Short problem
Please format the rows as a numbered list, starting with the line that contains "Given: Click the" and going on through the end of the rows. Leave out blank lines and pictures.

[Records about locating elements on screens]
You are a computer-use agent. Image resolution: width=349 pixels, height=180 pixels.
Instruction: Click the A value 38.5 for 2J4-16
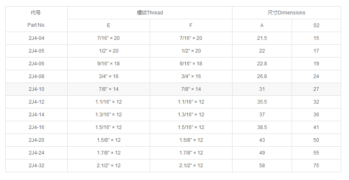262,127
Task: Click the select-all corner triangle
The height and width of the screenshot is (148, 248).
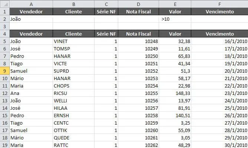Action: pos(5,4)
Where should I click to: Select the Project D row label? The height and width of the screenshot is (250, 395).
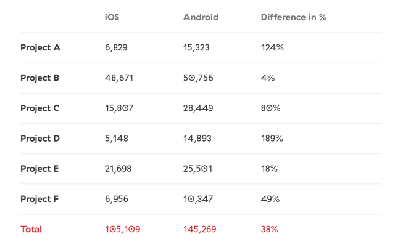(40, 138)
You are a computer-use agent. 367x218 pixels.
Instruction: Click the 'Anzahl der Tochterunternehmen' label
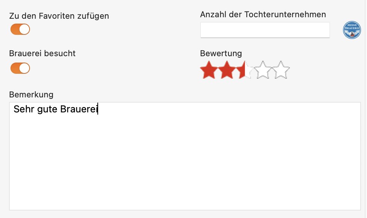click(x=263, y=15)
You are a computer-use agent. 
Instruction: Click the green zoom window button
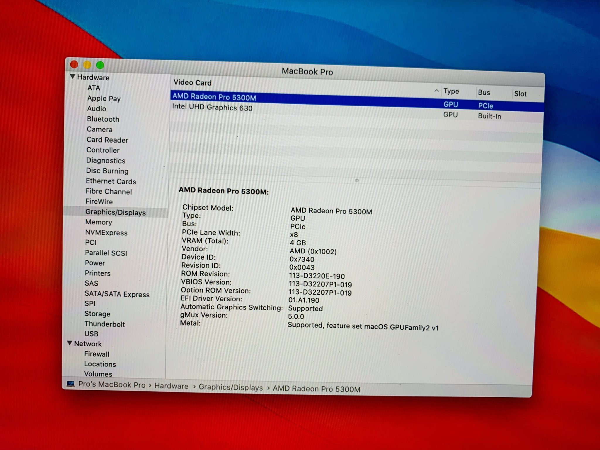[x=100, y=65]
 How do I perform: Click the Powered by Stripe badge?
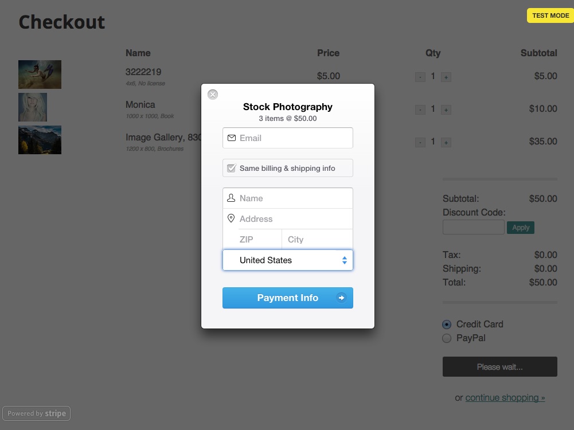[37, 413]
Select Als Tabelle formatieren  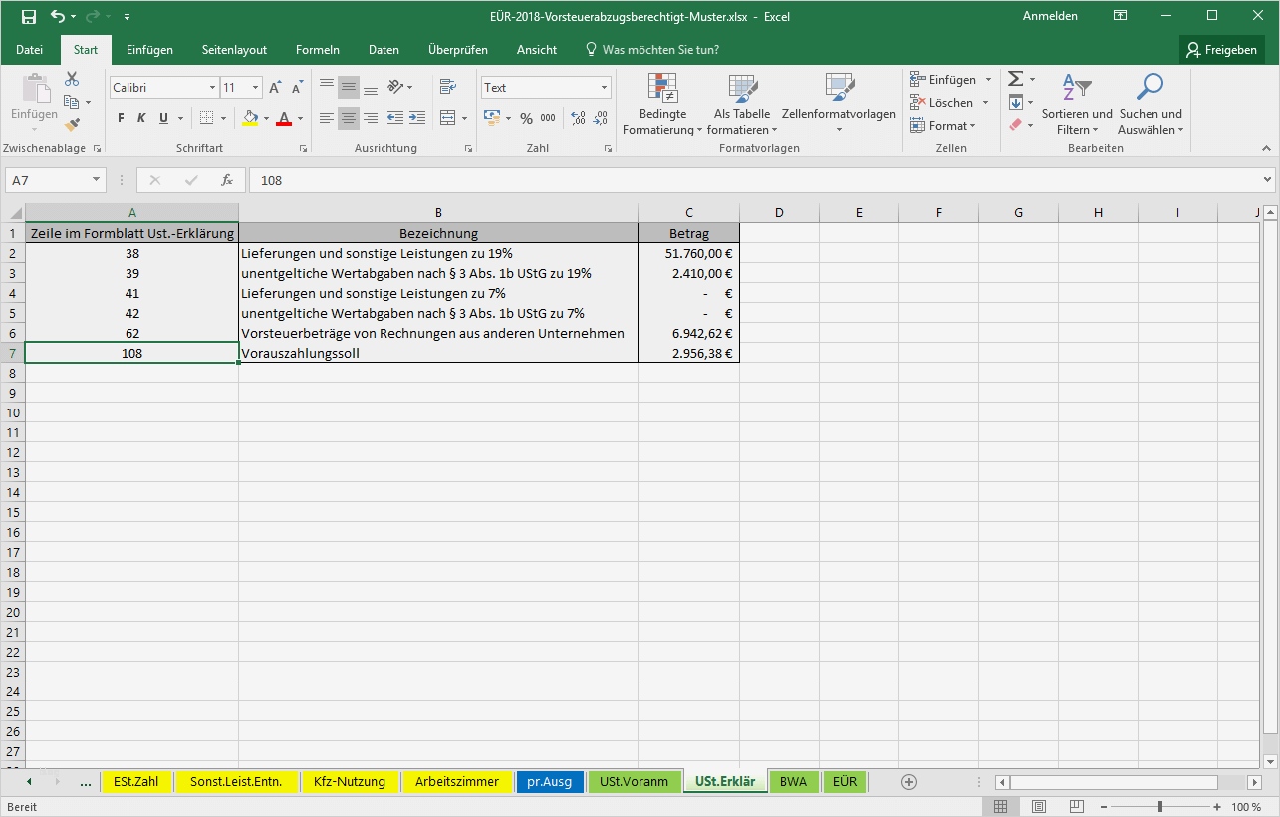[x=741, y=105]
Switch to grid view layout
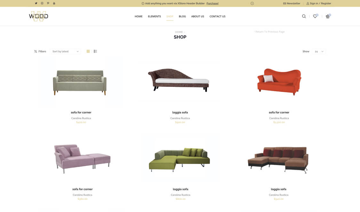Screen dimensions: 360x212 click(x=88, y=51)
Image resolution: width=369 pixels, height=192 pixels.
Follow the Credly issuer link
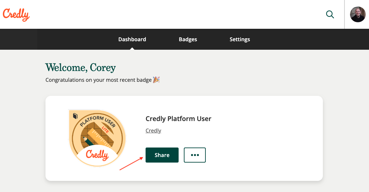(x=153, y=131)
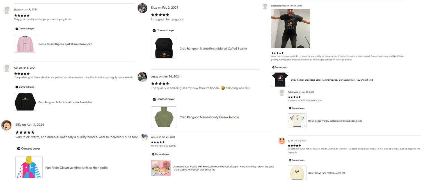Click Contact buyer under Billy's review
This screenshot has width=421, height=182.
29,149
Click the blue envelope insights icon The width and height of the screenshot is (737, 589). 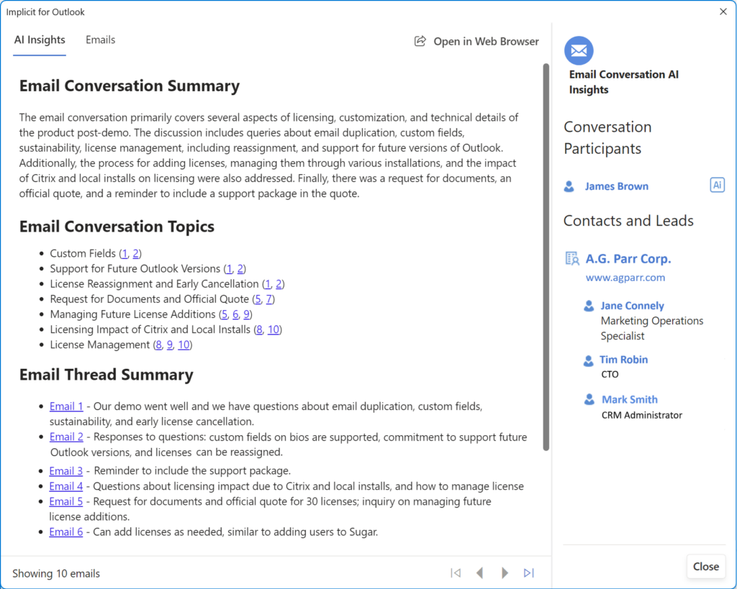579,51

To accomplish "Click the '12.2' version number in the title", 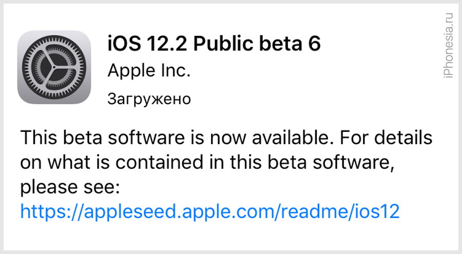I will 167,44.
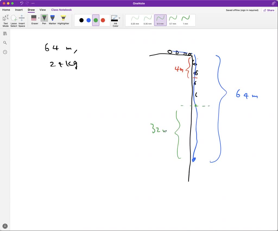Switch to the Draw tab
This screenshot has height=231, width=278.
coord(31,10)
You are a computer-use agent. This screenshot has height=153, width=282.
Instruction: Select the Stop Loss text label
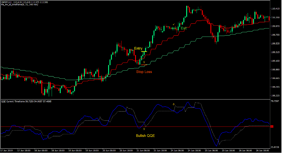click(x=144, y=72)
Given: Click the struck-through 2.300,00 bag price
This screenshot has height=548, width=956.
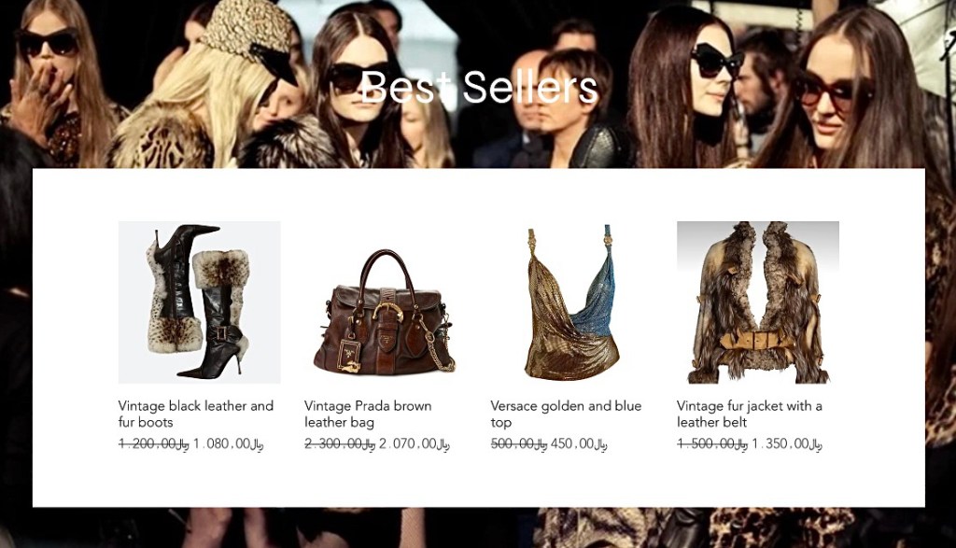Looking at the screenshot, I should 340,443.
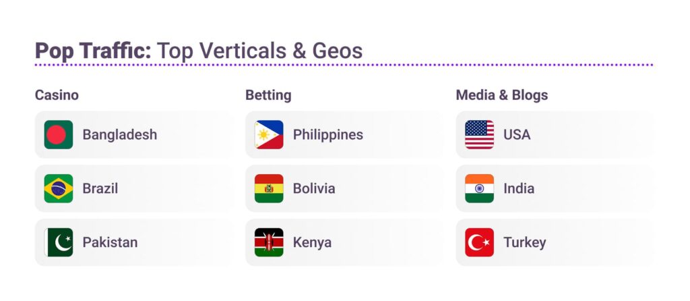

Answer below
1. Given: Click the struck-through 2.300,00 bag price
2. This screenshot has height=548, width=956.
3. Looking at the screenshot, I should 340,443.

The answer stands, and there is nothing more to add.